Task description
Output exactly the lines below, starting with the line that has "[bluestacks logo] (20, 8)" and going on through the line that has "SHOW ENTERTAINMENT (120, 875)", both included, and no other lines.
━━━━━━
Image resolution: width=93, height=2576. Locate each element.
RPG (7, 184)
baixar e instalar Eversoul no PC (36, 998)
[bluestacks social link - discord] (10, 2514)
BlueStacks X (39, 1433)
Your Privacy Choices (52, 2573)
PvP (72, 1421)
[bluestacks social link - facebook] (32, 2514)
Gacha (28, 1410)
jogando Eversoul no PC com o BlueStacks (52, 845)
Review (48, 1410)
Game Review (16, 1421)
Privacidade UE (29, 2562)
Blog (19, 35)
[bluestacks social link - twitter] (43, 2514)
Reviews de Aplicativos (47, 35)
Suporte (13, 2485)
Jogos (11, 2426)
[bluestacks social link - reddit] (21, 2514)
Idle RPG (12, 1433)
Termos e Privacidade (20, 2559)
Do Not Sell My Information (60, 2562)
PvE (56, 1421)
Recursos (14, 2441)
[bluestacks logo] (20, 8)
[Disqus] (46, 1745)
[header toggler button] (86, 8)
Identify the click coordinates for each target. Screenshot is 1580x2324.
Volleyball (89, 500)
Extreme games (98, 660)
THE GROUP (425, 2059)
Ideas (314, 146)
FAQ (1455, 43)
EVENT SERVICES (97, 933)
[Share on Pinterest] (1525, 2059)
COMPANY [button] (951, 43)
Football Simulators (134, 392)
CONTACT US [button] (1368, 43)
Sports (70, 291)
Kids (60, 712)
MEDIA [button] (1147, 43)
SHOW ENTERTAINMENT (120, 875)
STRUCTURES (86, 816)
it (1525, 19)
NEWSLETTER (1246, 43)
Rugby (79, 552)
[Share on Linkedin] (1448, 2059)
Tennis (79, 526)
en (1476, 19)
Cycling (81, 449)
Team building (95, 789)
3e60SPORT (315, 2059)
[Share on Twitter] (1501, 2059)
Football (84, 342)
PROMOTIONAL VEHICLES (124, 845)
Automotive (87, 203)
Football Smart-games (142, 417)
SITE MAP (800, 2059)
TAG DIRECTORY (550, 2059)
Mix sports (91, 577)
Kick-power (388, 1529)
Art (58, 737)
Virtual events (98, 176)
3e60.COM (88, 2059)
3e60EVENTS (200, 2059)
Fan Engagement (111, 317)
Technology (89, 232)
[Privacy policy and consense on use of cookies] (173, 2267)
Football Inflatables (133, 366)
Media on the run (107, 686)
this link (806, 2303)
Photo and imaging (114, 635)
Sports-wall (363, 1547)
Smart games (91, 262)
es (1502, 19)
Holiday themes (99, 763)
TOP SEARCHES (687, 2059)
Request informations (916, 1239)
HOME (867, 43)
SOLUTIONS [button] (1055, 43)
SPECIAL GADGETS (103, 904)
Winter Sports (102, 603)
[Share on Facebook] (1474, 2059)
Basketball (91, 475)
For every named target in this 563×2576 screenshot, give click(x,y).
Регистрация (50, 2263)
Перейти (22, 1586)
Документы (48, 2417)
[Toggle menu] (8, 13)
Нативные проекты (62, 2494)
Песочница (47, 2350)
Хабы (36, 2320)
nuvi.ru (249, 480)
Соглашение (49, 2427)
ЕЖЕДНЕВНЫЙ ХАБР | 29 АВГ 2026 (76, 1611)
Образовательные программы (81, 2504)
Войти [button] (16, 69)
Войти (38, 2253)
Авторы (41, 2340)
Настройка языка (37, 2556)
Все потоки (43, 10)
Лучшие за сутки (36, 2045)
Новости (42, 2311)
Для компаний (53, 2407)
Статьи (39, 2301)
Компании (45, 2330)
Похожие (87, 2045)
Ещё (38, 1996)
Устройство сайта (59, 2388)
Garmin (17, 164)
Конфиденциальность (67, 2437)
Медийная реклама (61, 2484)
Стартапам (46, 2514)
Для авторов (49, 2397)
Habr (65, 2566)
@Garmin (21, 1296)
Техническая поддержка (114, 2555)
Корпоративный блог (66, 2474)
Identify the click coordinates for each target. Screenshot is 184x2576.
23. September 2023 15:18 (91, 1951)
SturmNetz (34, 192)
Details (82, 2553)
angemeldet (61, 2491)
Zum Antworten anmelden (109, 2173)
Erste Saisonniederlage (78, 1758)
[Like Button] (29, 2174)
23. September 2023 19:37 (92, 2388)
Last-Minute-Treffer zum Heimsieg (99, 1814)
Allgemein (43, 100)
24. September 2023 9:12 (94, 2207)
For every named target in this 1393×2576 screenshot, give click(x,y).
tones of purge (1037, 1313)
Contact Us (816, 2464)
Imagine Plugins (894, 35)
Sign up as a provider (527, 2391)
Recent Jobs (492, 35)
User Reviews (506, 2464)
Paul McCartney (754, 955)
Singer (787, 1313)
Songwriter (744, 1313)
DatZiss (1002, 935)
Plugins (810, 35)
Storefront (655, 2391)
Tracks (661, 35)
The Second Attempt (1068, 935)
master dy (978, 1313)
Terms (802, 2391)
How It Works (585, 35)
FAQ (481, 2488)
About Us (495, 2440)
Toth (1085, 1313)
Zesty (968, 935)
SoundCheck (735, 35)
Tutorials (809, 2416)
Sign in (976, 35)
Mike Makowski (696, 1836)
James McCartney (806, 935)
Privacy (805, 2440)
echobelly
━━━━━━
Answer area
[bluestacks logo] (20, 8)
[Disqus] (46, 1745)
[header toggler button] (86, 8)
Identify the click coordinates for each target. Screenshot is 1580x2324.
Volleyball (89, 500)
Extreme games (98, 660)
THE GROUP (425, 2059)
Ideas (314, 146)
FAQ (1455, 43)
EVENT SERVICES (97, 933)
[Share on Pinterest] (1525, 2059)
COMPANY [button] (951, 43)
Football Simulators (134, 392)
CONTACT US [button] (1368, 43)
Sports (70, 291)
Kids (60, 712)
MEDIA [button] (1147, 43)
SHOW ENTERTAINMENT (120, 875)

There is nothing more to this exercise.